The Hubble Diagram
As you examined galaxy clusters and spectra in the last two sections, you went
through the same steps that astronomers like Edwin Hubble went through in 1929. Now, you have only
one task left: you must make a Hubble diagram, pulling together your
data to learn something about the universe.
The Hubble Diagram and the Big Bang
The key breakthrough that led astronomers to the big bang picture was the linear
relationship between distance and redshift on the Hubble diagram. Two important
observations led astronomers to this picture. First, the linear
relationship between distance and redshift does not depend on direction in
the sky - in one direction we see redshifts, as if galaxies are receding
from us, and in the opposite direction we also see redshifts, not
blueshifts. Everywhere it seems that galaxies are moving away from us, and
the farther they are, the faster they appear to be moving. Second, counts
of galaxies in various directions in the sky, and to various distances,
suggest that space is uniformly filled with galaxies (averaging over their
tendency to cluster).
From the second observation, we can infer
that our region of space is not special in any way - we don't see an edge
or other feature in any direction. While all galaxies appear to be moving
away from us, this does not mean that we are at the center of the universe. All
galaxies will see the same thing in a statistical sense -
an observer on any galaxy who makes a Hubble diagram would see a linear relationship
in all directions. This is exactly the picture you get if you assume that all of space
is expanding uniformly, and that galaxies serve as markers of the expanding, underlying
space. The expanding universe model would not have worked if astronomers had found
anything except a linear relation between distance and redshift.
The term "big bang" implies an explosion at some location in space,
with particles propelled through space. If this were true, then with respect to
the site of the explosion, the fastest-moving particles will have traveled furthest, leading
to a linear relationship between distance and velocity. But this is
NOT the concept behind the big bang cosmological picture. The explosion model is
actually more complex than the big bang cosmological model - you need to say why there
was an explosion at that location and not some other location; what
distinguishes the galaxies at the edge as opposed to closer to the center, etc.
In the cosmological picture, all locations and galaxies are equivalent
- everybody sees the same thing, and there is no center or edge.
Hubble did
not measure the redshifts himself - those were already measured for a
few dozen galaxies by Vesto Slipher. Hubble's key contribution was to
estimate the distances to galaxies and clusters and to realize that the
data in his diagram could be represented by a straight line.

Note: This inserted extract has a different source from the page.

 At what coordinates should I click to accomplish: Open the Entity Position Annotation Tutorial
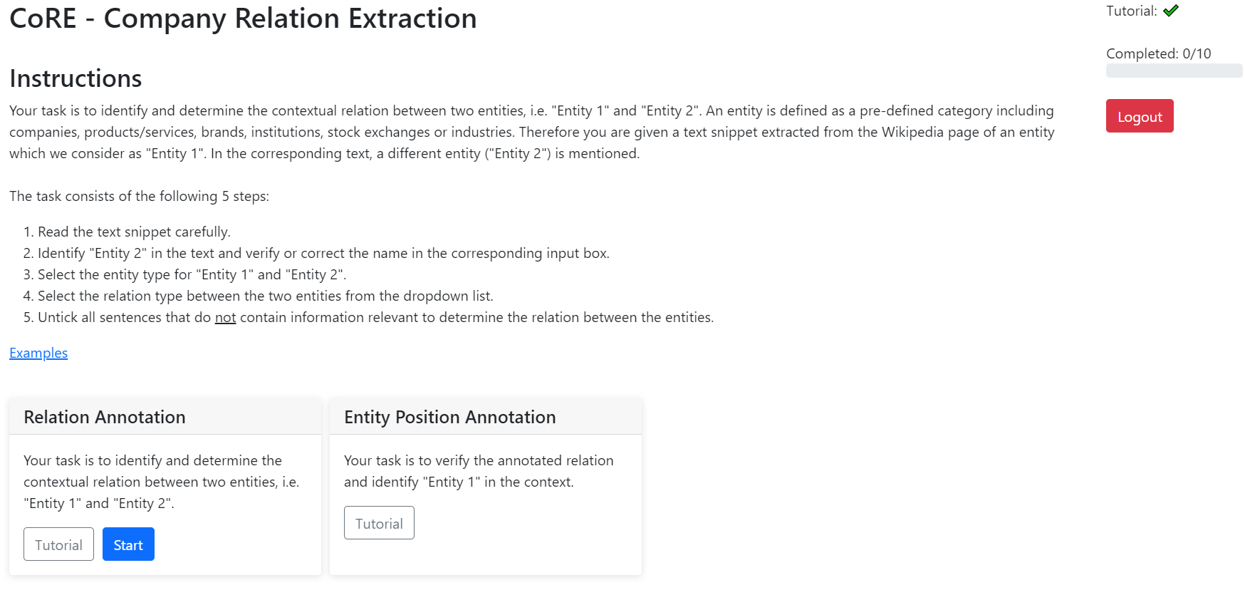pyautogui.click(x=379, y=523)
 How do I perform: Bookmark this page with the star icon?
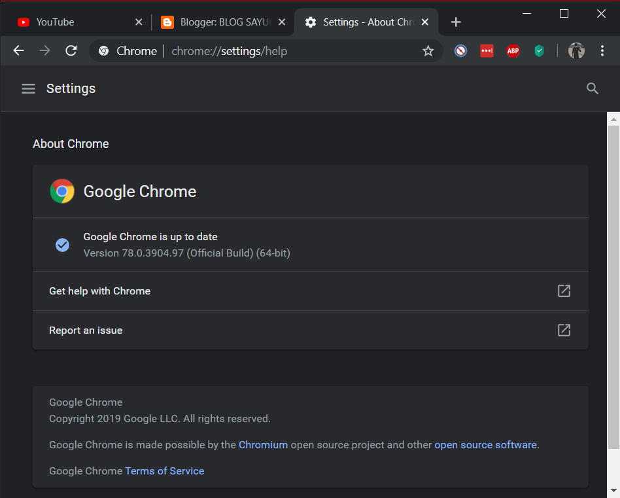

The linear relation between redshift and distance is
expressed as
c z = H0 d ,
where c is the speed of light, z is
the spectroscopic redshift, d is the distance, and H0 is a
constant of proportionality called the Hubble constant whose
value depends on the units used
to measure the distance d. The sub-naught tells us "evaluated at the
present cosmic epoch," which suggests that its value may have been different at
an earlier cosmic time. Note that as we observe galaxies at progressively
greater distances, we are seeing them as they were progressively farther in the
past, because it has taken the light from them longer to reach us. In other
words, larger d means we are looking at things at earlier cosmic epochs. (For
sufficiently large d, we might expect a departure from the simple linear
relation, but that's another story.)
If you were to ask an astronomer what the distance to
a particular galaxy was, most likely she or he would measure the redshift z and use
the formula above to compute d. This is not what we are going to do: we
are trying to establish that the formula itself is valid, which means that we
must estimate d independently from our measurement of redshift.
Absolute and Relative Distances

A quasar found by SDSS at redshift 5.8, or about 2800 Mpc.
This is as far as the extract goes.